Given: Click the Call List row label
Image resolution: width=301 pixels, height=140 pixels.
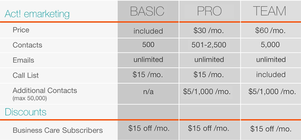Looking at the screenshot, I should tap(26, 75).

━━━━━━━━━━━━━━━━━━━━

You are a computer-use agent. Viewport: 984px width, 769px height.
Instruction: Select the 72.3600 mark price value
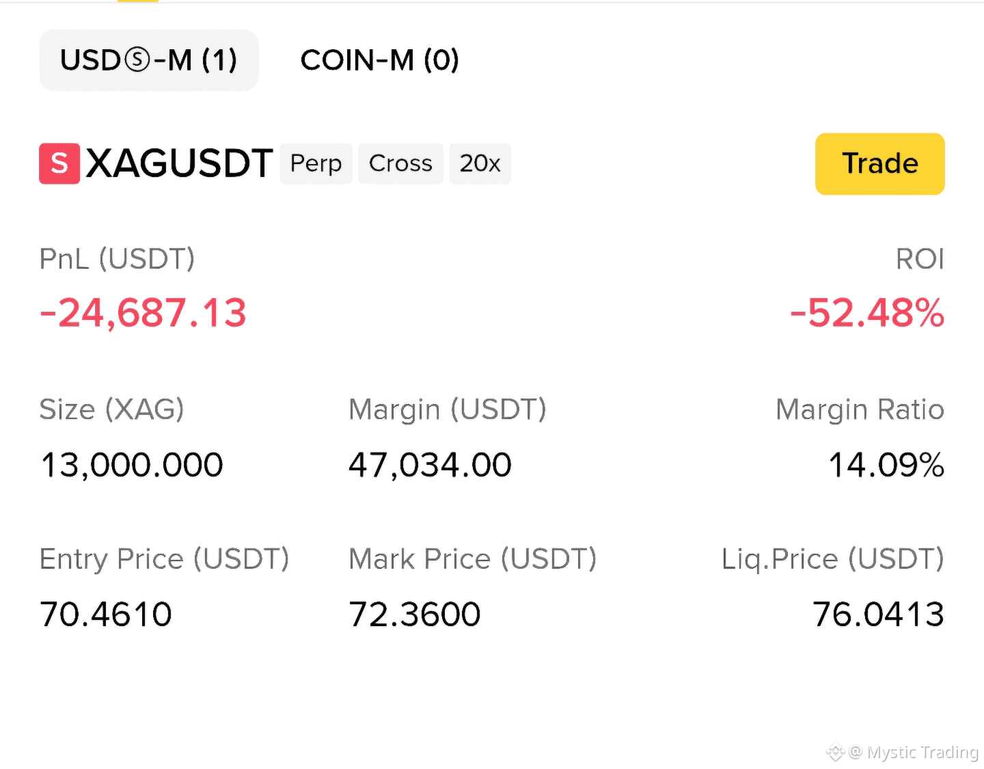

━━━━━━━━━━━━━━━━━━━━

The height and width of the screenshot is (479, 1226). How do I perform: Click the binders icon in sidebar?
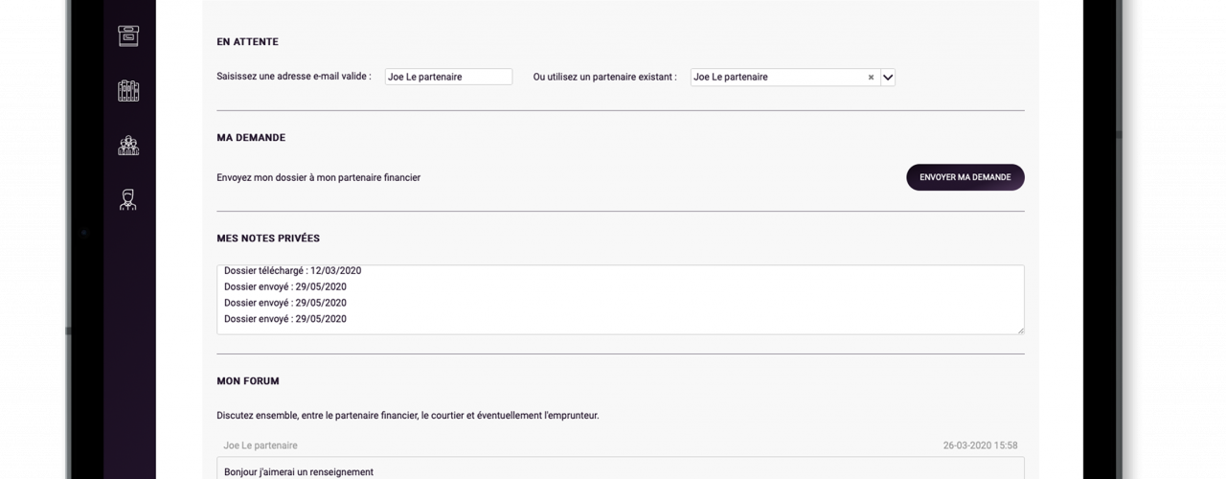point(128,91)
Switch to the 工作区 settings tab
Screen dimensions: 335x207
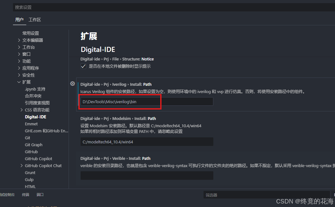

━━━━━━━━━━━━━━━━━━━━

[Directive] Copy the material word for word, beginning at the line containing "Given: Click the Call List row label" and continuing through the line containing "Looking at the". Omit the pictures from your copy.

[Answer in full]
Given: Click the Call List row label
Image resolution: width=301 pixels, height=140 pixels.
Looking at the screenshot, I should tap(26, 75).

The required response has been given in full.